MSNBC.com spotlighted the way federal regulations on drug storage and safety have resulted in hospitals and pharmacies simply throwing away expensive, scarce medicines. Affecting not just pharmacies and hospitals, this has an impact on the costs every small business faces.
Rules requiring pharmacies not to hold onto medicines that are past their safe and effective date certainly make sense. But the real problem is that the rules are written in such a way as to target drugs that studies say are still safe and effective.
Federal regulations require pharmacies to discard drugs that are past the manufacturer’s “good-until” dates—but that refers to the manufacturer’s instructions from when the drug was initially cleared by the Food and Drug Administration. Oftentimes, those instructions are overly cautious, to ensure clearance from the FDA. Later studies might show that a medicine is safe far beyond the initially listed date, but the process of getting new approval from the administration is so expensive that it is never changed—forcing everyone to comply with a date that is known to be incorrect.
As Andrew Von Eschenbach noted in a Wall Street Journal piece this week, the FDA is relying on 20th century procedures to evaluate 21st century products.
These little differences—the article gives the example of one drug that is listed as good for two weeks outside the refrigerator, when newer studies show it would be good for a month—add up. It results in drug shortages, which are increasingly common. In 2011, 267 drugs were in short supply, the most in history, and up from 211 in 2010.
A drug shortage means several things. For one thing, it means that many people in need of treatment are forced to go onto a waiting list and might never get the medication they need—all because pharmacies have to throw out perfectly usable drugs. Drug shortages also mean that pharmacies must keep buying more of a drug more often, instead of holding onto the stocks they had. And if a provider chooses to dispense medicines that were still safe but past the legally mandated expiration date, they would face massive fines and lawsuits.
Artificial shortages in supply drive up costs, which must in turn be passed on to consumers. The only winners are the pharmaceutical companies, who enjoy skyrocketing demand.
What does all this have to do with small businesses? Small business people have certainly noticed the way health coverage costs have ballooned in recent years. The cost of health care in general has soared, and the cost of a family health plan, for instance, has risen 113 percent since 2001. Regulations that cause drug shortages contribute to that problem. Costs go up for health care providers, which means higher costs for businesses.

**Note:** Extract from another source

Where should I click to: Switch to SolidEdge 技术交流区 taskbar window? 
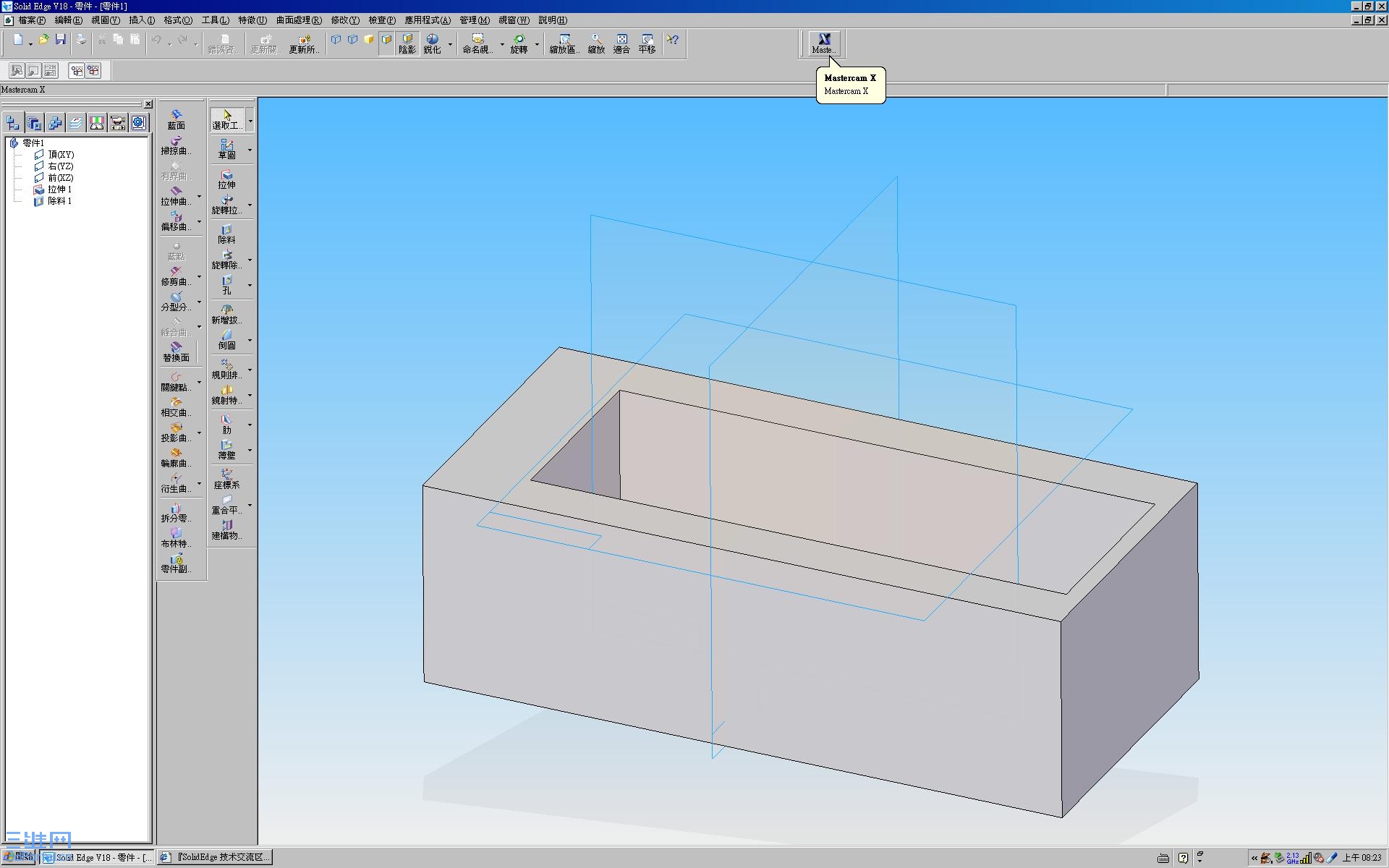(x=215, y=857)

It goes to show how an inefficient regulation in one sector has a negative impact up and down the entire economy. Additional money you spend on health care is money you can’t spend hiring new employees, or purchasing new equipment, or investing in R&D.
Businessweek recently published an article arguing that regulations create jobs, citing how federal regulations increase the market for those who help with compliance. But really, that’s not job creation. That’s shifting spending from one part of your business (where you would spend your money if you had the choice) to another part (which doesn’t help the rest of your business). Now there’s a shortage of the thing you wanted in the first place, and an excess of regulators and compliance experts who create nothing.